Allow rate limiting of Version Negotiation

[martinthomson]

As discussed in #1758, we only need to allow rate limiting.

However, the particular example I draw on will become critical if we
adopt the proposed changes to version negotiation in #1755 (or something
like it), because the only packet a server can confidently respond to
with Version Negotiation in that case is the Initial. If we adopt an
iteration of #1755, then this text would need to be expanded to explain
that also.

Closes #1758.

(I marked this editorial so that we can include it in -16. I do that on the basis that a server can always feign packet loss, so this isn't really a testable requirement. That's only slightly dishonest, I think.)

[MikeBishop]

I think it's incorrect to mention specific packet types here, since a VN packet implies that the server doesn't speak this version (and therefore doesn't know what packet types exist). Implying otherwise encourages bugs in which servers wait until they see the packet type which matches v1:Initial, which might not be used in vX. #1758 caveats this risky text with "If the server has knowledge of the version," which at least acknowledges the problem.

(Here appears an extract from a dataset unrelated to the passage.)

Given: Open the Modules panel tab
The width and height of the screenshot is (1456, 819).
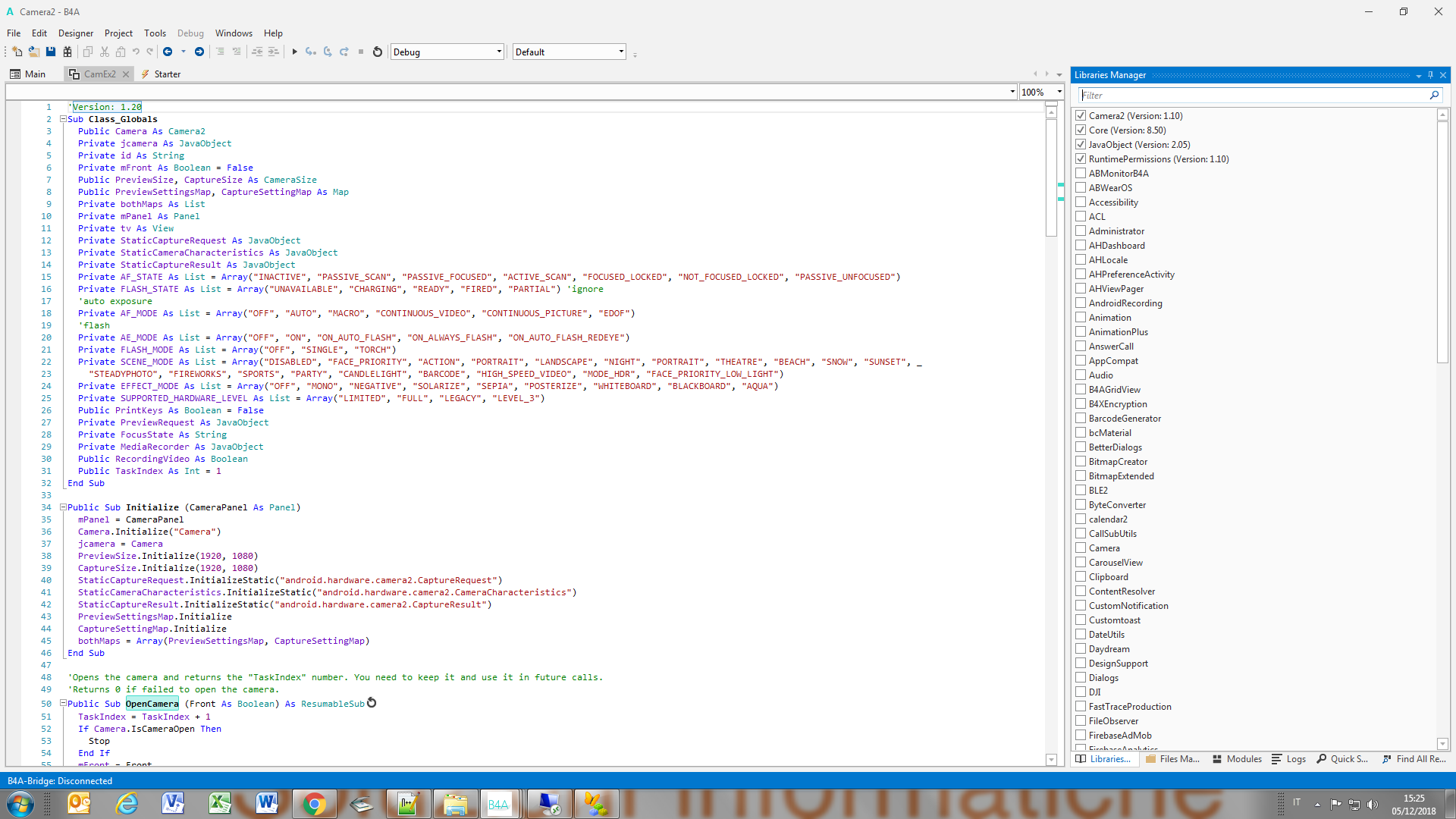Looking at the screenshot, I should click(x=1237, y=759).
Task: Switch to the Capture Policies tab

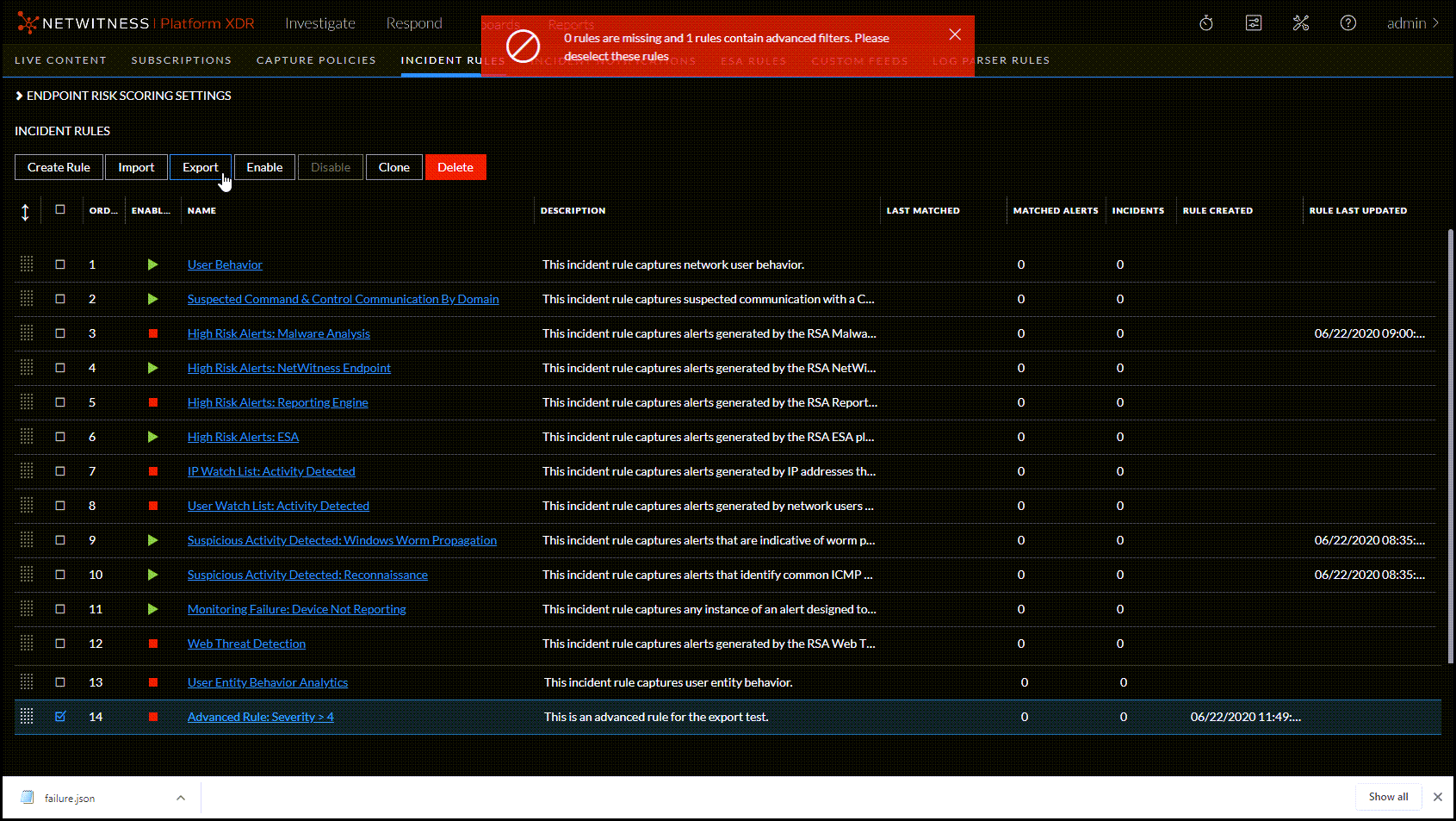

I think a simple permission to rate-limit the number of VN packets sent in response to the same SCID:DCID tuple, or the same 5-tuple, should be sufficient and also less tempting to wrong assumptions.

[MikeBishop]

The method in #1755 assumes a precondition, which is that the server can speak the proposed version (i.e. doesn't need to send VN), but found a mutually- supported preferable version it would like to switch to. That's a different state than pure VN.

[martinthomson]

This is a for instance. And I think that this will become crucial if we go with #1755. In that case, a server that might read the Initial and change the version as a result cannot send Version Negotiation in response to 0-RTT packets.

[MikeBishop]

Still easier to misunderstand than I'd really like, but I agree it's correct now.